Every 33 seconds one person dies from one of America's most deadly diseases - heart disease.

Dr. K. Lance Gould, professor of medicine and cardiology at The University of Texas Medical School at Houston and director of the Weatherhead PET Center for Preventing and Reversing Atherosclerosis, says that fatalities reach nearly 1 million people each year, more than any other illness. Of these deaths, more than 550,000 are attributed to heart attacks, 50 percent of which are first time and fatal.

Dr. Gould says the origins of his approach to managing coronary heart disease non-invasively began in 1965 during his medical training.

"I became interested in measuring coronary blood flow," says Dr. Gould. "At that time, coronary arteriography was still developing. Therefore, initially I intensively studied the fluid dynamic characteristics of coronary artery stenoses, and in the process, discovered the phenomenon of coronary flow reserve. As I studied coronary flow reserve, the possibility of pharmacologic stress and non-invasive perfusion imaging evolved to our current stage."

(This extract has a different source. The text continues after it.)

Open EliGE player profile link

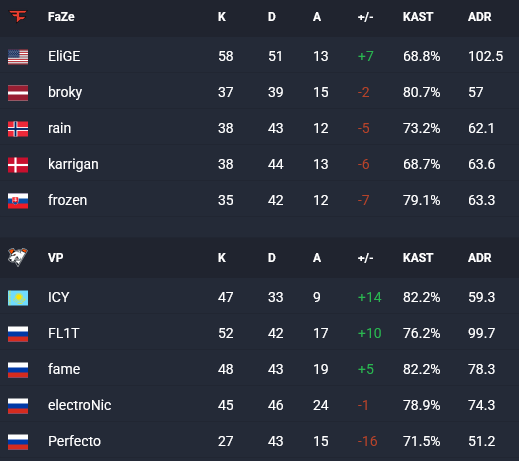pos(64,56)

In 1985, Dr. Gould developed a non-invasive way to manage coronary heart disease that overcomes many of the drawbacks of traditional therapies. His approach is based on two key concepts: Positron Emission Tomography for diagnosis and follow-up and dietary-behavioral-pharmocologic treatment for prevention and reversal of atherosclerosis, the result of cholesterol building up in the walls of coronary arteries.

"We were finding patients with early coronary atherosclerosis by PET, and no symptoms, and these patients were destined to have clinical heart disease unless it was prevented in them personally as individuals," Dr. Gould says. "That initial program has evolved through several stages in both diet and pharmocologic treatment in keeping with scientific advances."

With the advent of PET, Dr. Gould and his team are able to diagnose heart disease with 96 to 98 percent accuracy, permitting treatment even before symptoms appear. Positron Emission Tomography non-invasively creates three-dimensional images of the blood flow and/or metabolic activity of the heart using a safe, short-lived radionuclide.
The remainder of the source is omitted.